- [What is expected]: Print the short-film description below in full, word for word, including its original spelling.

- [Study text]:
BARE: A Short Film, Inspired By A True Story
Diagnosed at the age of 25, Ellie was shocked by the news. The thought of cancer had never crossed her mind, that’s something you worry about when you’re “older.” In graduate school, studying to be a veterinarian, there is so much that she hasn’t yet experienced - her career, true love, a family - with chemo therapy beginning the next day, she stands in front of the mirror wondering if she has the strength to face what’s next. In this moment, fixated on the superficial thought of shaving her head, her mind wanders, taking her back to the last time she felt really sexy and to the doctors office when she first recieved her diagnosis.
When her three childhood friends arrive at the bathroom door, she’s brought back to reality. With these women who know her best, she's able to bravely speak her truth, and share her innermost fears, leaving her vulnerable and bare. Though, with these women, who know her best, she's able to find the strength for the fight ahead, and knows she can face it because they stand behind her.
Less than 5% of breast cancer patients in the US are under the age of 40, which means most of the support resources (both emotional and medical) are focused on women 40+. One of the profound things that stands out about getting cancer in your 20's and 30's is the community to turn to is limited, there are few resources that address your concerns, you're still discovering who you are, looking for your soulmate and just beginning your career.
We see this film project as spreading an important voice to this demographic that doesn't have very many resources that are catered to just them and yet, it still speaks to all women. What are we without our hair and breasts? Is that what makes us who we are? Is that what makes us feminine?

- [Provided material]:

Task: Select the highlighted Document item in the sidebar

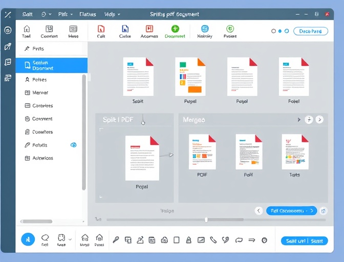Action: (x=51, y=66)
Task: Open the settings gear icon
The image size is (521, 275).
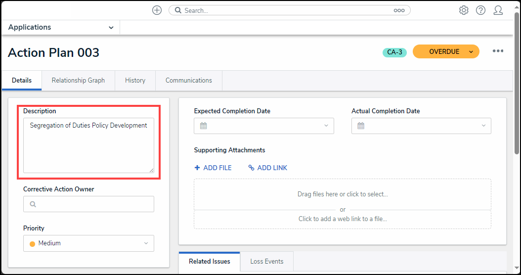Action: pyautogui.click(x=464, y=10)
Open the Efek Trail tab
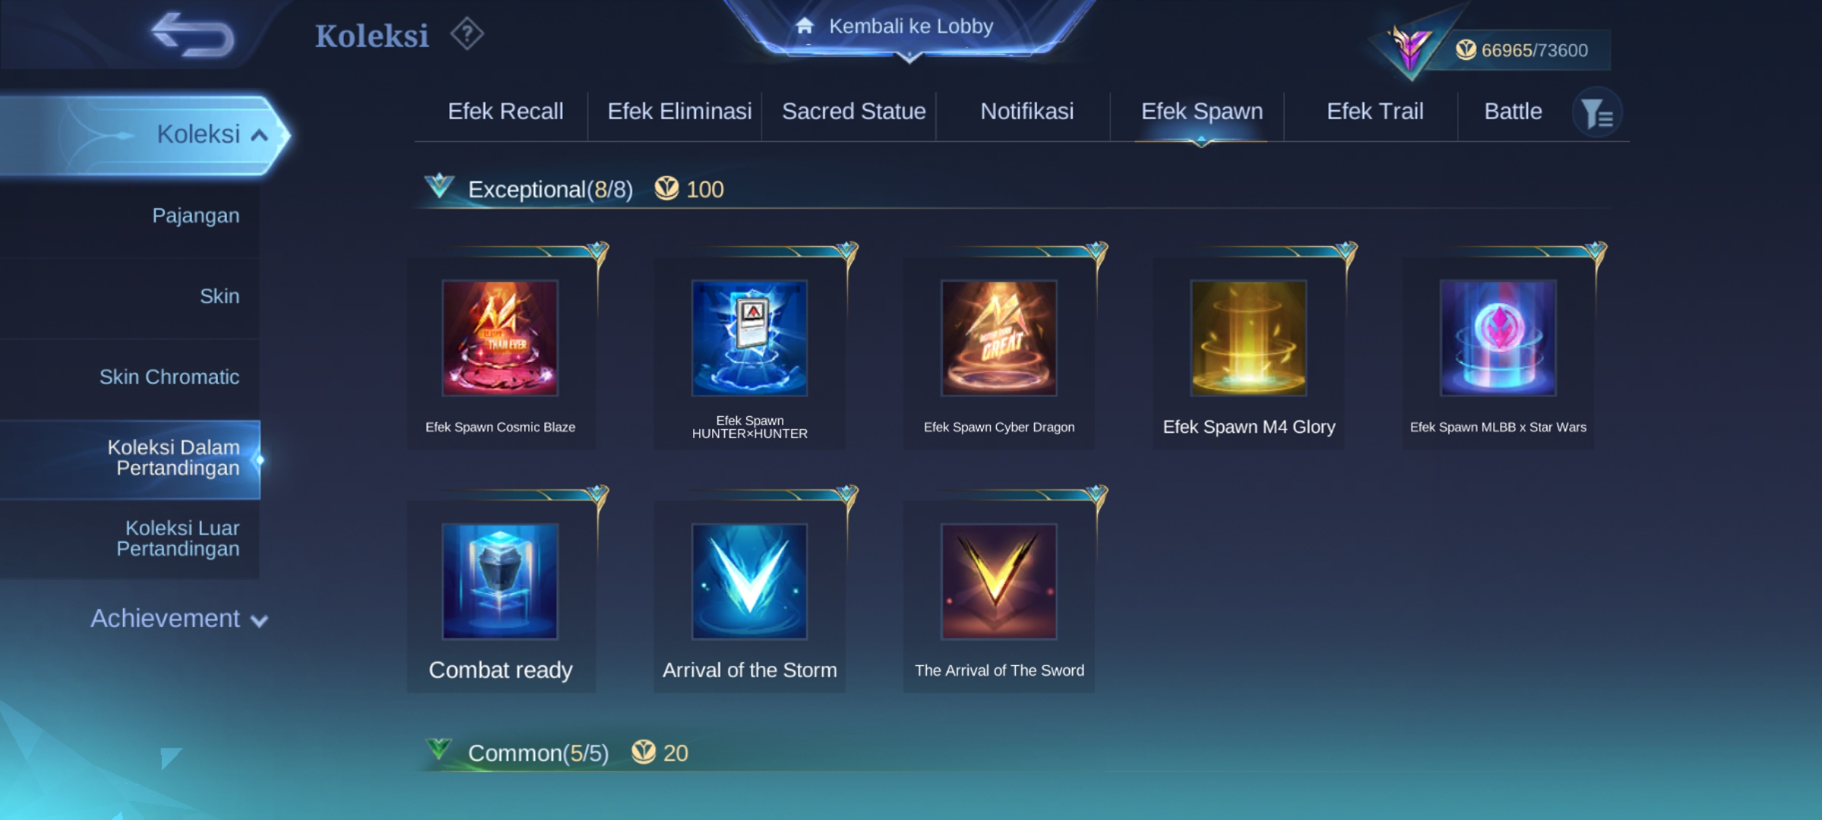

- [Exercise output]:
BARE: A Short Film, Inspired By A True Story
Diagnosed at the age of 25, Ellie was shocked by the news. The thought of cancer had never crossed her mind, that’s something you worry about when you’re “older.” In graduate school, studying to be a veterinarian, there is so much that she hasn’t yet experienced - her career, true love, a family - with chemo therapy beginning the next day, she stands in front of the mirror wondering if she has the strength to face what’s next. In this moment, fixated on the superficial thought of shaving her head, her mind wanders, taking her back to the last time she felt really sexy and to the doctors office when she first recieved her diagnosis.
When her three childhood friends arrive at the bathroom door, she’s brought back to reality. With these women who know her best, she's able to bravely speak her truth, and share her innermost fears, leaving her vulnerable and bare. Though, with these women, who know her best, she's able to find the strength for the fight ahead, and knows she can face it because they stand behind her.
Less than 5% of breast cancer patients in the US are under the age of 40, which means most of the support resources (both emotional and medical) are focused on women 40+. One of the profound things that stands out about getting cancer in your 20's and 30's is the community to turn to is limited, there are few resources that address your concerns, you're still discovering who you are, looking for your soulmate and just beginning your career.
We see this film project as spreading an important voice to this demographic that doesn't have very many resources that are catered to just them and yet, it still speaks to all women. What are we without our hair and breasts? Is that what makes us who we are? Is that what makes us feminine?